Robert Schoenhof Weil | |
---|---|
Born | November 29, 1919 Montgomery, Alabama |
Died | October 25, 2016 (aged 96) Montgomery, Alabama |
Nationality | United States |
Education |
Culver Military Academy Dartmouth College Harvard Business School |
Occupation | Businessman, philanthropist |
Spouse(s) | Virginia (Loeb) Weil |
Children | three |
Parent(s) | Adolph Weil Rossie (Schoenhof) Weil |
Robert Schoenhof Weil (November 29, 1919 – October 25, 2016) was an American businessman and philanthropist who served as the Chairman of Weil Brothers Cotton, Inc.
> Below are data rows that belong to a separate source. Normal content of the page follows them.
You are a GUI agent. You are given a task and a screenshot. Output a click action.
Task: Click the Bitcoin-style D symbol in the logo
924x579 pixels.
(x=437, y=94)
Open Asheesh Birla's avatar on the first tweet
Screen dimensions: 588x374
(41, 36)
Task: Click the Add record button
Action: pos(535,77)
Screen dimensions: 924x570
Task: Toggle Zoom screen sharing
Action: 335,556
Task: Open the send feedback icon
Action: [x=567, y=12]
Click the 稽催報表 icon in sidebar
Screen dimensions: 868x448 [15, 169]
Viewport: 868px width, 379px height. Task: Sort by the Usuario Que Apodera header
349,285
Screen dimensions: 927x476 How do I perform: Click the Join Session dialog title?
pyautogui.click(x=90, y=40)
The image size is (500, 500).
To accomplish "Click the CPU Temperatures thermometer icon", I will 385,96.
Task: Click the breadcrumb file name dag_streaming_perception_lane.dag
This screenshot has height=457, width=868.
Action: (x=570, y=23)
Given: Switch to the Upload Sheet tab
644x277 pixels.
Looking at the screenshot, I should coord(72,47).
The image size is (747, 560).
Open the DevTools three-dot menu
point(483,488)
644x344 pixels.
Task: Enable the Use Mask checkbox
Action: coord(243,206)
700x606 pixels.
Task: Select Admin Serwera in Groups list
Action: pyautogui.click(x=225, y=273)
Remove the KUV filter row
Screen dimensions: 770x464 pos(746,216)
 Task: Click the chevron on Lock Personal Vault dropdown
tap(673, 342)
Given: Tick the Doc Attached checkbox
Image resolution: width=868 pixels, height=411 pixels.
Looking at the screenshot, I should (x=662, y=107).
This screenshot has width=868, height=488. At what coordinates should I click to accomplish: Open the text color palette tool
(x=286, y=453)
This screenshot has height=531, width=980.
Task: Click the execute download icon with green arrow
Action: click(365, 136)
Robert Weil is one of four children of Adolph Weil and Rossie Weil (née Schoenhof). Adolph was a second generation partner and principal of Weil Brothers Cotton, Inc. Rossie was the daughter of a bookstore owner from Boston. Schoenhof's Foreign Books was founded in 1856. Located in Harvard Square, it is the oldest foreign-language bookseller in the United States. It is reputed as having been a rendezvous point of Longfellow, Ralph Waldo Emerson, and Thoreau. Regardless of whether this was the case, Carl Schoenhof, owner of Schoenhof books, took pride in corresponding regularly with Charles Dickens.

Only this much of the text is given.